Jesus tratou de desarticular essa dicotomia, emprestando novas e magníficas
dimensões ao processo de cura. Sua preocupação pela saúde física e espiritual
representou, sem embargo, um ponto de partida revolucionário. Embora tenha sido
chamado de xamã, admite a Dra. Rindge, devido a sua função de mediador entre
Deus e os homens, isso não foi, em absoluto, para abrandar os ímpetos de uma
divindade vingativa e arbitrária (Agora que eu sou, Eu somente, e mais nenhum
Deus além de mim; eu mato, e eu faço viver; eu firo e eu saro; e não há quem
possa livrar alguém de minha mão.
Deuteronômio, 32-39), mas, antes, para
canalizar o amor, como uma energia curativa que emana da fonte de todos os
seres, descrita por ele como Pai Amoroso.

O Mestre pregou a necessidade de se efetivar a harmonia do ser com essa fonte
de amor, evidenciando, entretanto, que a energia para curar pode ser ministrada
através dele próprio e de outrem:

 

“O que eu faço – disse ele aos homens de sua época e de todas as épocas –
podeis fazer e melhor!”.

Os Evangelhos registram 26 curas individuais e 27 em grupo, por Jesus, e 9
curas múltiplas por seus apóstolos. Os métodos empregados eram, realmente,
notáveis. O toque, as exortações, as preces, a desobsessão, a fé íntima ou da
família e dos amigos, o estranhíssimo emprego da saliva misturada à poeira do
chão etc.

Em seu livro “Faith Healing and Cristian Faith”, o Dr. Wade Boggs afirma que
a Medicina negligenciou o extraordinário trabalho de cura levado a efeito por
Jesus, em meios, diga-se de passagem, os mais diversos possíveis, e isentos de
quaisquer procedimentos antis-sépticos.

 

“Sem o seu espírito – escreve Dr. Boggs – a Medicina degenera em uma
metodologia despersonalizada e o seu código de ética num simples sistema legal.
Jesus induz a correção do amor, sem a qual a verdadeira cura raramente é
possível na realidade. O pai espiritual da Medicina não foi Hipócrates, da ilha
de Cos, porém, Jesus!”

O certo é que, com advento da chamada Idade da Razão e o avanço da ciência, a
Medicina ortodoxa, cada vez mais familiarizada com o universo físico, investiu,
com ênfase sempre crescente, contra a provável eficácia da magia.

 

“A medicina empreendeu – esclarece a Dra.
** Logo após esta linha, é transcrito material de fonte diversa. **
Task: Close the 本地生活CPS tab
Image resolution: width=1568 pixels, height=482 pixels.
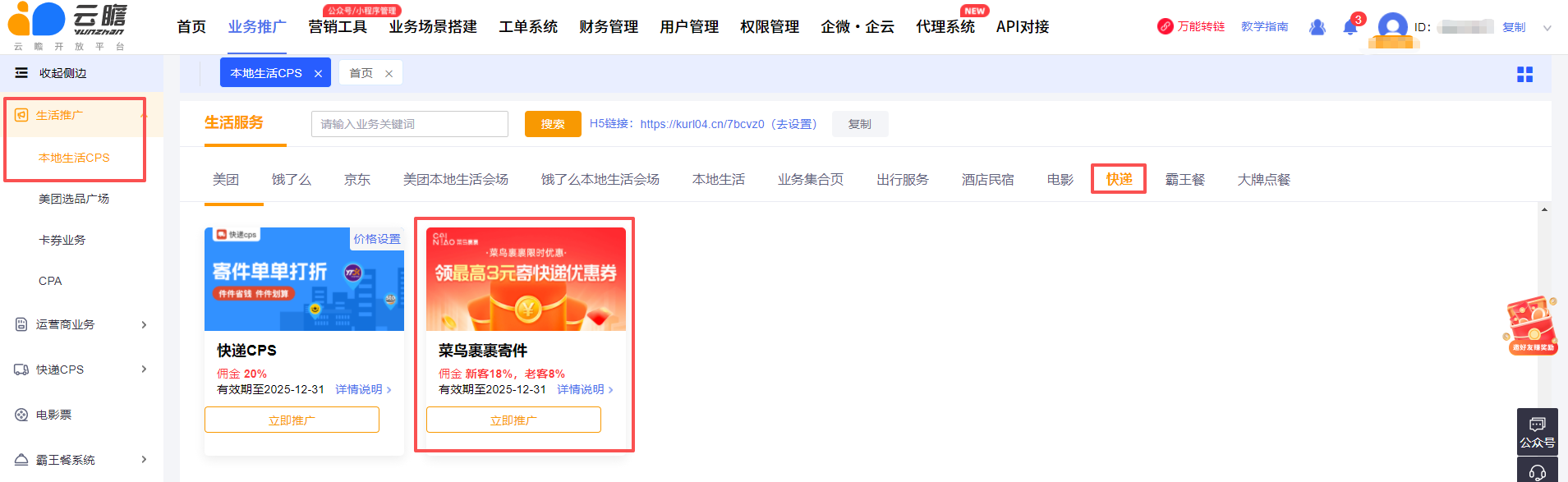Action: point(318,74)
Rindge – uma função
cuidadosa baseada em fatos científicos adequados ao mecanismo Newtoniano, às
observações cada vez mais fisicistas, hipóteses agora reivindicadas pelos
pensadores evoluídos, como descrições incompletas da Realidade.”

Entre esses pensadores evoluídos apontados pela editora da revista “Human
Dimensions”, permitimo-nos destacar aqueles que, em 1882, iniciaram uma séria e
pioneira investigação dos fenômenos paranormais, incluindo a telepatia, a
clarividência, o contato com desencarnados, as curas espirituais, fundando-se,
então, a célebre “Society for Psychical Research – SPR”.

O trabalho notável desses pesquisadores teria sua continuação, nas primeiras
décadas do século XX, pelo Dr. Joseph Banks Rhine e sua esposa Louise, da
Universidade de Duke (USA), e por outros atuais destemidos investigadores da
fenomenologia supranormal, que ainda abrem caminho, nas florestas densas dos
preconceitos e da ortodoxia, para a consolidação, em futuro ignoto, da Medicina
Espiritual de que Jesus, de fato e de direito, é o Grande Pai!